Sunday, April 15, 2018

Expanding "No Excuses" Models is a Bad Idea

An organization called The Future of Children came out recently with a report titled Charter Schools and the Achievement Gap by Sarah Cohodes, an assistant professor of education and public policy at Teachers College, Columbia University. The Future of Children is a collaboration of the Woodrow Wilson School of Public and International Affairs and the Brookings Institution whose mission is "to translate the best social science research about children and youth into information that is useful to policymakers, practitioners, grant-makers, advocates, the media, and students of public policy."

Here is the key takeaway from the report: While charter schools as a whole have been shown to perform at about the same level as traditional public schools, some charter schools serving urban, low-income and minority students and employing a no excuses philosophy tend to produce the largest gains. We should, therefore, scale up the no excuses model into traditional public schools to narrow the achievement gap.

The National Education Policy Center has done a terrific analysis of this report and goes into detail into the report's failings. Chief among the weaknesses of the report is a failure to fully examine what "no excuses" schooling really means and just how advisable recommending a no excuses approach is.
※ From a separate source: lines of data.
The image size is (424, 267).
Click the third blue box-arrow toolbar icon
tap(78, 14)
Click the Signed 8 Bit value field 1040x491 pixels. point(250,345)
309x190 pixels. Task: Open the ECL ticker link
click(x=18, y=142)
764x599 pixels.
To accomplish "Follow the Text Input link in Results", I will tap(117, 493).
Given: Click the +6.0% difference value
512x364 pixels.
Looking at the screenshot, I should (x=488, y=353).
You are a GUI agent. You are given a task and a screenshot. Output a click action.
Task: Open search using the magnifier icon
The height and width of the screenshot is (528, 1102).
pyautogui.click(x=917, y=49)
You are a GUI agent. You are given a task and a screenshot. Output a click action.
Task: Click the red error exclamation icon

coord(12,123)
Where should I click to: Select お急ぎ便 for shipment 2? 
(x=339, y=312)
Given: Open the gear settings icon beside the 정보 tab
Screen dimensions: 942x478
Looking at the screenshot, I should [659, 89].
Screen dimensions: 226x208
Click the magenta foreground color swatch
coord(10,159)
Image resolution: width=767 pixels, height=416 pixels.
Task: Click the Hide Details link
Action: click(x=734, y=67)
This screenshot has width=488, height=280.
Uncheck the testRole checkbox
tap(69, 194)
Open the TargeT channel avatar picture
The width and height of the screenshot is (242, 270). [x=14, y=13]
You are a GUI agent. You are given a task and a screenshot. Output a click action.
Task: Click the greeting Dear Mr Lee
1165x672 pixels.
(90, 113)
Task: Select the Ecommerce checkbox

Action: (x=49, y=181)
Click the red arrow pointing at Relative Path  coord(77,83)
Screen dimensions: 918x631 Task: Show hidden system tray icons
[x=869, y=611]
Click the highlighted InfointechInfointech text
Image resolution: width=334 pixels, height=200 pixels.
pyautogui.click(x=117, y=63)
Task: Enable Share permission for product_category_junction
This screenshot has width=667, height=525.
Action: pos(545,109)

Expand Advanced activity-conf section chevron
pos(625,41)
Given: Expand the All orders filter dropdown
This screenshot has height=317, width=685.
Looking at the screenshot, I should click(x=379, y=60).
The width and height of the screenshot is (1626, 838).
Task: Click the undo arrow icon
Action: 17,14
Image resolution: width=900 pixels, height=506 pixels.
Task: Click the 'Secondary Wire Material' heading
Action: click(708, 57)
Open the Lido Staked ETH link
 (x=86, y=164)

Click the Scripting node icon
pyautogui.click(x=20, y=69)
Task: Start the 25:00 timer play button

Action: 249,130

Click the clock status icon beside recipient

I encourage all to read both reports, but in this post I want to address just how antithetical to a real education the no excuses approach is.

For the uninitiated, "no excuses" is a model employed by many charter schools, including those that get the most publicity like KIPP and Success Academy. It includes several facets including high expectations in academics and behavior, longer learning days and school years, extensive tutoring, frequent teacher observation and feedback and data-driven instruction using frequent assessments to inform teachers.

The no excuses approach is controversial primarily because of its harsh, military, style approach to discipline. I have experienced this personally in "no excuses" charter schools. Children are expected to sit up straight, maintain eye contact with the teacher, remain quiet in the hallways, walk to class and lunch single-file and comply unquestioningly to teacher directives. All this doesn't sound so bad, after all an orderly environment is necessary for learning to take place.

But when students do not comply with these rigidly enforced rules, discipline is harsh and focused on shaming. Students may be placed "on the bench", a designation that may require them to wear a garish colored shirt so that all know they have broken the rules, to be isolated from classmates in the classroom and at lunch and to write a letter of apology to the teacher and fellow students that must be read in front of the class.

The sight of privileged, mostly white, teachers and administrators meting out this punishment to mostly brown students is squirm inducing. And the shaming does not stop there. Data Walls in the hallways of many of these schools display student test scores for all to see. I have written about my observations of this discipline based on shame here and here.

I question whether a few points of improvement on a standardized test is worth this kind of treatment. Should we be attempting to narrow the achievement gap by widening the disciplinary gap? These harsh discipline policies often lead to high rates of suspension. Is this really the message we want to send to children and what impact does this kind of treatment have on the kinds of non-cognitive skills that are necessary for success, such things as self-efficacy, persistence, curiosity, assertion, cooperation, and empathy.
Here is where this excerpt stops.